Wessling essentially dismisses this worry with the remark that panentheism is an avowedly revisionary conception of God, and yet has many adherents today. In light of the fact that his essay is not intended to be historical or interpretive, this seems to me a legitimate response: although some philosophers and theologians may be inclined to reject the view because it is revisionary, the view will still be of interest to many, since panentheism is already taken seriously in theology.

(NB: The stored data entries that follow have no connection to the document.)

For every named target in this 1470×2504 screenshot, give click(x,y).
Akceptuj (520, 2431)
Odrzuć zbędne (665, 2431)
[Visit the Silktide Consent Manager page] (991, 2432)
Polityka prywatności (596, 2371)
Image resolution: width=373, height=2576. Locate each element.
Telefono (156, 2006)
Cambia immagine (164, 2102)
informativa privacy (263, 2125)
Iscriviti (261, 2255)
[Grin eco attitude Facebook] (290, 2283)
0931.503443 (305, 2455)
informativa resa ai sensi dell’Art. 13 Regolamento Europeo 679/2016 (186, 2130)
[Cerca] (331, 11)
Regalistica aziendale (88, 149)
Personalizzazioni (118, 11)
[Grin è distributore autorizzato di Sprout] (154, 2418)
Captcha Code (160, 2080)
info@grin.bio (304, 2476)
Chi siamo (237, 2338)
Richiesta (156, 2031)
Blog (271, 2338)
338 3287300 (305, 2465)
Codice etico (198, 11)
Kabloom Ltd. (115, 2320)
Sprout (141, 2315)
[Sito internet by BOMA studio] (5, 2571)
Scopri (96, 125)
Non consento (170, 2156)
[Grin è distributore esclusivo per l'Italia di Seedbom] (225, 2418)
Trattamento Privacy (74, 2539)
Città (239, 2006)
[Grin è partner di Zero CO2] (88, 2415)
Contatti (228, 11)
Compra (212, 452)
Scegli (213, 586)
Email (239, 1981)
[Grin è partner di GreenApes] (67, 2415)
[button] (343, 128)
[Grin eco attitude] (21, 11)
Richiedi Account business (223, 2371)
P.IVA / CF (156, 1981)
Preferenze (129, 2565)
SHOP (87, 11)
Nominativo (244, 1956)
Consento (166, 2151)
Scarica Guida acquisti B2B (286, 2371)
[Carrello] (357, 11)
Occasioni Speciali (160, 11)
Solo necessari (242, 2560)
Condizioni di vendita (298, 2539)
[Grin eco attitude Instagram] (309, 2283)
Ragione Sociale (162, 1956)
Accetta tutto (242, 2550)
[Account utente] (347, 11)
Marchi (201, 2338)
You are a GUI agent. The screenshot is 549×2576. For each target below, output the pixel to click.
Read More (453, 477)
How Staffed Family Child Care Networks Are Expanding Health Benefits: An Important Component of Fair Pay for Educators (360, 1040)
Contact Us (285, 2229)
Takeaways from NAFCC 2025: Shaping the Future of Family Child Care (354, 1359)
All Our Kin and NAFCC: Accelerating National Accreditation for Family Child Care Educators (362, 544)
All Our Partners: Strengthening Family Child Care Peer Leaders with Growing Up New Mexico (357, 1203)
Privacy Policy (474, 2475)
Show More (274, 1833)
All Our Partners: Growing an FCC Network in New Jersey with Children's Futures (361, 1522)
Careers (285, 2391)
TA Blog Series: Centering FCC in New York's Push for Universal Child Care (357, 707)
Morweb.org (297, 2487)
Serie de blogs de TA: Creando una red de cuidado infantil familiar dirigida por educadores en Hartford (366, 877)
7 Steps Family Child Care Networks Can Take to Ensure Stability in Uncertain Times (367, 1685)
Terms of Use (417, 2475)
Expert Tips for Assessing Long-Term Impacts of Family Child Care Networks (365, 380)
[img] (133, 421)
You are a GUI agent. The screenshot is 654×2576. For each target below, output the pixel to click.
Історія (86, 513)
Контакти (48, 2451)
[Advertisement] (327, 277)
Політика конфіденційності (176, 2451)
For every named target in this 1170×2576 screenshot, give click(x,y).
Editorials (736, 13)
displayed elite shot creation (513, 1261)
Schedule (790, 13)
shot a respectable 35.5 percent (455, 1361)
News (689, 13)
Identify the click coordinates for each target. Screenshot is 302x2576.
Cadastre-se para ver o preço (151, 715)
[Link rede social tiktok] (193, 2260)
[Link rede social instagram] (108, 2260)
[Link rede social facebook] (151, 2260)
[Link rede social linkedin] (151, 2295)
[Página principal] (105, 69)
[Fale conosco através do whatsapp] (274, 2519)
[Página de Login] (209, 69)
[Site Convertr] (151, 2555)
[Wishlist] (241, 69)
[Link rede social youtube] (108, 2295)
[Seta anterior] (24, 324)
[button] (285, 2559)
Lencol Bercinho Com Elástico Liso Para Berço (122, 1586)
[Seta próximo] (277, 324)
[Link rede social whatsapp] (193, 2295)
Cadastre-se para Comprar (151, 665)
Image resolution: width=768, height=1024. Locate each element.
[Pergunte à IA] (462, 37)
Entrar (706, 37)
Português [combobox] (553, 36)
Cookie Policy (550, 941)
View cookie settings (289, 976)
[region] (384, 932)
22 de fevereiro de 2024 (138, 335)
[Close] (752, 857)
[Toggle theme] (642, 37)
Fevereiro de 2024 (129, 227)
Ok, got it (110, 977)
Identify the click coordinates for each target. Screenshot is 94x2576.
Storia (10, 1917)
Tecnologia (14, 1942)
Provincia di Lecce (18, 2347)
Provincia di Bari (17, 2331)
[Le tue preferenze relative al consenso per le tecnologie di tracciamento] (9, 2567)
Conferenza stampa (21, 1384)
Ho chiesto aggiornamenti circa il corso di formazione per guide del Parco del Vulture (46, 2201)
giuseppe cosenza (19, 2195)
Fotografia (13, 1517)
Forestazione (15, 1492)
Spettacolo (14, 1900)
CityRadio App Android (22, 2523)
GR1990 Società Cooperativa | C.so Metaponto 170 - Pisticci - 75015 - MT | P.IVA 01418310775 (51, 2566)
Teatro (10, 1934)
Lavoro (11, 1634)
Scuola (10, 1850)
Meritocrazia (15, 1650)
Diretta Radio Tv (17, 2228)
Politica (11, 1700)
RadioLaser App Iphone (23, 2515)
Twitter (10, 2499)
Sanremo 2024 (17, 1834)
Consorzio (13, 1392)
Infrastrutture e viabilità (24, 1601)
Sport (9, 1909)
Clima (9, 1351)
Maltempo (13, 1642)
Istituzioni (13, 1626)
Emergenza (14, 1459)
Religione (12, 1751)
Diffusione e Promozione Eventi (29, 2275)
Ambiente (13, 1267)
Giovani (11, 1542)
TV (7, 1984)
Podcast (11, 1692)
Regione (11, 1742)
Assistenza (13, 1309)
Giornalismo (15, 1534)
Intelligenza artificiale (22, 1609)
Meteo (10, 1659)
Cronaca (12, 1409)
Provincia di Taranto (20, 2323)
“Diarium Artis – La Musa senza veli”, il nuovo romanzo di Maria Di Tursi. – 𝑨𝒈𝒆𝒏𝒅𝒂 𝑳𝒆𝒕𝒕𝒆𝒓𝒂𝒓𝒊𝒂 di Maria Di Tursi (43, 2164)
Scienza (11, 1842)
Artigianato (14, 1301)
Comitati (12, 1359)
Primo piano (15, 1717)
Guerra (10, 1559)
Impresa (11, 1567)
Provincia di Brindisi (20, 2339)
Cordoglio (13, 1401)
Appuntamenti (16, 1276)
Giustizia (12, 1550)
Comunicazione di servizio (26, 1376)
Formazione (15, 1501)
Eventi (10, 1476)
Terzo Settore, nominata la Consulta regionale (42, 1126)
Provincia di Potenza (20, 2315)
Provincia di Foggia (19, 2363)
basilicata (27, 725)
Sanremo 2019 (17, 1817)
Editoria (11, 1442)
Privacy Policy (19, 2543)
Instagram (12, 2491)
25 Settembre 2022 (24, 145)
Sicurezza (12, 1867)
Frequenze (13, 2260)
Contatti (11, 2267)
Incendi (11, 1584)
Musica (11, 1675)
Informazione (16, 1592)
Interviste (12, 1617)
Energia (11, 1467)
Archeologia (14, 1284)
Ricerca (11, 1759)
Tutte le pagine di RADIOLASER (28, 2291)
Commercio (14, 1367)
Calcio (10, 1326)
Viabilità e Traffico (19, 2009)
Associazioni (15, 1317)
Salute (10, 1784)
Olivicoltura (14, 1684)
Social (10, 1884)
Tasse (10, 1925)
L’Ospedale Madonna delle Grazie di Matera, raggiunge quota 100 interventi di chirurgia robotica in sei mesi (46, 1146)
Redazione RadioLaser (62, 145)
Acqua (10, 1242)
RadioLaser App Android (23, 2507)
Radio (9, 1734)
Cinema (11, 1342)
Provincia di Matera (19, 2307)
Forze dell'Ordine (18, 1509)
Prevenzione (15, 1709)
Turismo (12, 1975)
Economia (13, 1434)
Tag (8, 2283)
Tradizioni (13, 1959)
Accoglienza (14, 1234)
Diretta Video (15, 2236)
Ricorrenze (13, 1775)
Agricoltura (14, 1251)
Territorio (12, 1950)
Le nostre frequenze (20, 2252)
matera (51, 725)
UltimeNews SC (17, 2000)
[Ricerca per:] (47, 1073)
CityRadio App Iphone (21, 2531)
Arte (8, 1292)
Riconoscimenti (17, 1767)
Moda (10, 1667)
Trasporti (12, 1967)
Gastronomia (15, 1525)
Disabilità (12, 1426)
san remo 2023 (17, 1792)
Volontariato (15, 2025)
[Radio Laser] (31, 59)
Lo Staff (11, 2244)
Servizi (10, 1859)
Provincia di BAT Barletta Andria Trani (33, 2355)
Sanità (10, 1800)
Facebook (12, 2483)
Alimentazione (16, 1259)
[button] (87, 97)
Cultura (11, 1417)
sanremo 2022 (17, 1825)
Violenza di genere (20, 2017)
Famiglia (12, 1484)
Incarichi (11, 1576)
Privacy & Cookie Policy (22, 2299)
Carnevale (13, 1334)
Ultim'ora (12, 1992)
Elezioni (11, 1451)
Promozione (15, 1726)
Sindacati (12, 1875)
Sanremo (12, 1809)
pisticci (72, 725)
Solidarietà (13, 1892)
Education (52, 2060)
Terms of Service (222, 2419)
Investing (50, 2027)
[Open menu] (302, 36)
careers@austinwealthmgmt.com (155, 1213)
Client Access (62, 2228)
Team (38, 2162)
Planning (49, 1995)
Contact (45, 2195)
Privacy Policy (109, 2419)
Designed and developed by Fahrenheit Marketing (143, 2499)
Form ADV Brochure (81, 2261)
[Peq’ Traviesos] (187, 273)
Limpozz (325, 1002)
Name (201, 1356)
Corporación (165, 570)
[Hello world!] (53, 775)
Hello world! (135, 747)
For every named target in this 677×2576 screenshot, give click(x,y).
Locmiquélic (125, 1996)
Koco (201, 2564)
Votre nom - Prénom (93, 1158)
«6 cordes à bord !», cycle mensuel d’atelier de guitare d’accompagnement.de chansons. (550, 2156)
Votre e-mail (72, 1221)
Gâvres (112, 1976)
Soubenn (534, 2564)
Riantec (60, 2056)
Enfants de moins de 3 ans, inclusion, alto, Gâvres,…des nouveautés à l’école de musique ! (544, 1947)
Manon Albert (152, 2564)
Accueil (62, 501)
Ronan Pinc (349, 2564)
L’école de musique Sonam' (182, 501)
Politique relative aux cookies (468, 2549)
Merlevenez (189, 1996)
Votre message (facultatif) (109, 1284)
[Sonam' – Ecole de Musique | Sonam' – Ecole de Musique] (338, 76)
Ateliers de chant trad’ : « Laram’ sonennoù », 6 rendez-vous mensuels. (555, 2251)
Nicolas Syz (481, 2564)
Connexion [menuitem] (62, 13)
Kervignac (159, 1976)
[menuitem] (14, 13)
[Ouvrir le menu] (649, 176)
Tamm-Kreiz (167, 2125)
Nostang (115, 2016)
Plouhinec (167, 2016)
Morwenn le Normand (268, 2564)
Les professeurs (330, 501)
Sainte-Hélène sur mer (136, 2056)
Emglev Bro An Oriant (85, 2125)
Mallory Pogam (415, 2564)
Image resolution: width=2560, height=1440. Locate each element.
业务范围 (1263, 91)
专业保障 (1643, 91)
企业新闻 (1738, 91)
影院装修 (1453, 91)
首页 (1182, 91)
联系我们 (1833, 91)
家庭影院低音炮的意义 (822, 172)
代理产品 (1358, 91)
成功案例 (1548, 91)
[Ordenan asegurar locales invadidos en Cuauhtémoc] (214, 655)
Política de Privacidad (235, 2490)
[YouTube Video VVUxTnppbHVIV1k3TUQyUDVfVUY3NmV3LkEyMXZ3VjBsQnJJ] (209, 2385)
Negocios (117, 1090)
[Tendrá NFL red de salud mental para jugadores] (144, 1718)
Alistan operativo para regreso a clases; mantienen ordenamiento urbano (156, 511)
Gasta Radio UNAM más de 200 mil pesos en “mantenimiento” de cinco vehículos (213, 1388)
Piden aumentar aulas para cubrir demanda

Nevertheless, this response left me with questions (perhaps because I haven't read a lot of contemporary theology, or perhaps because I haven't read a lot of Edwards). How exactly is this Edwardsian idealistic panentheism different from Spinoza? Presumably Edwards wanted it to be, and in fact I'd be surprised if he didn't address this explicitly. Spinoza likewise takes our minds to be God's ideas. Further, Wessling interprets Edwards as holding that "Human persons, for example, are what we might call 'attenuated substances.' ... We might say that, for Edwards, humans (as well as other created minds) are only proximate bearers of properties, but God alone is the ultimate bearer of these properties" (56-57). Again, this sounds very similar to Spinoza. In addition to the fact that the historical Edwards presumably wouldn't have liked this, it raises the question of whether this sort of panentheism can ultimately be distinguished from pantheism. The fact that there is more to God than these ideas is supposed to do the work of distinguishing it from pantheism. But this is not spelled out. If God somehow had a choice as to which of God's ideas were 'real' created objects, and other ideas were mere possibilia, this would help. But exactly how this works, exactly what makes for that difference, is not explored here.